● **REQUIRED WORK**: Upon reaching the line containing "Screen dimensions: 770x372", output that line and all remaining lines exactly, through the end of the entries, and output nothing before it.

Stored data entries
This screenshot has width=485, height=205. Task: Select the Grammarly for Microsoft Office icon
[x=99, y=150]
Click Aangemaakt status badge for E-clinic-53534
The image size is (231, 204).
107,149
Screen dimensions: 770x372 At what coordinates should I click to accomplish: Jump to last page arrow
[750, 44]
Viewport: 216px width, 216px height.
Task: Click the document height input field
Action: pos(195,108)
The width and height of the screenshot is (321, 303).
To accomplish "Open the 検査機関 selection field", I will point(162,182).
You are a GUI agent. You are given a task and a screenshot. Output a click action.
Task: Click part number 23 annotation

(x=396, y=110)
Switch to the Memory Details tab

● **ANSWER**:
Screen dimensions: 770x372 At what coordinates should I click to accomplish: Jump to last page arrow
[750, 44]
Viewport: 216px width, 216px height.
Task: Click the document height input field
Action: pos(195,108)
The width and height of the screenshot is (321, 303).
To accomplish "Open the 検査機関 selection field", I will point(162,182).
You are a GUI agent. You are given a task and a screenshot. Output a click action.
Task: Click part number 23 annotation

(x=396, y=110)
Switch to the Memory Details tab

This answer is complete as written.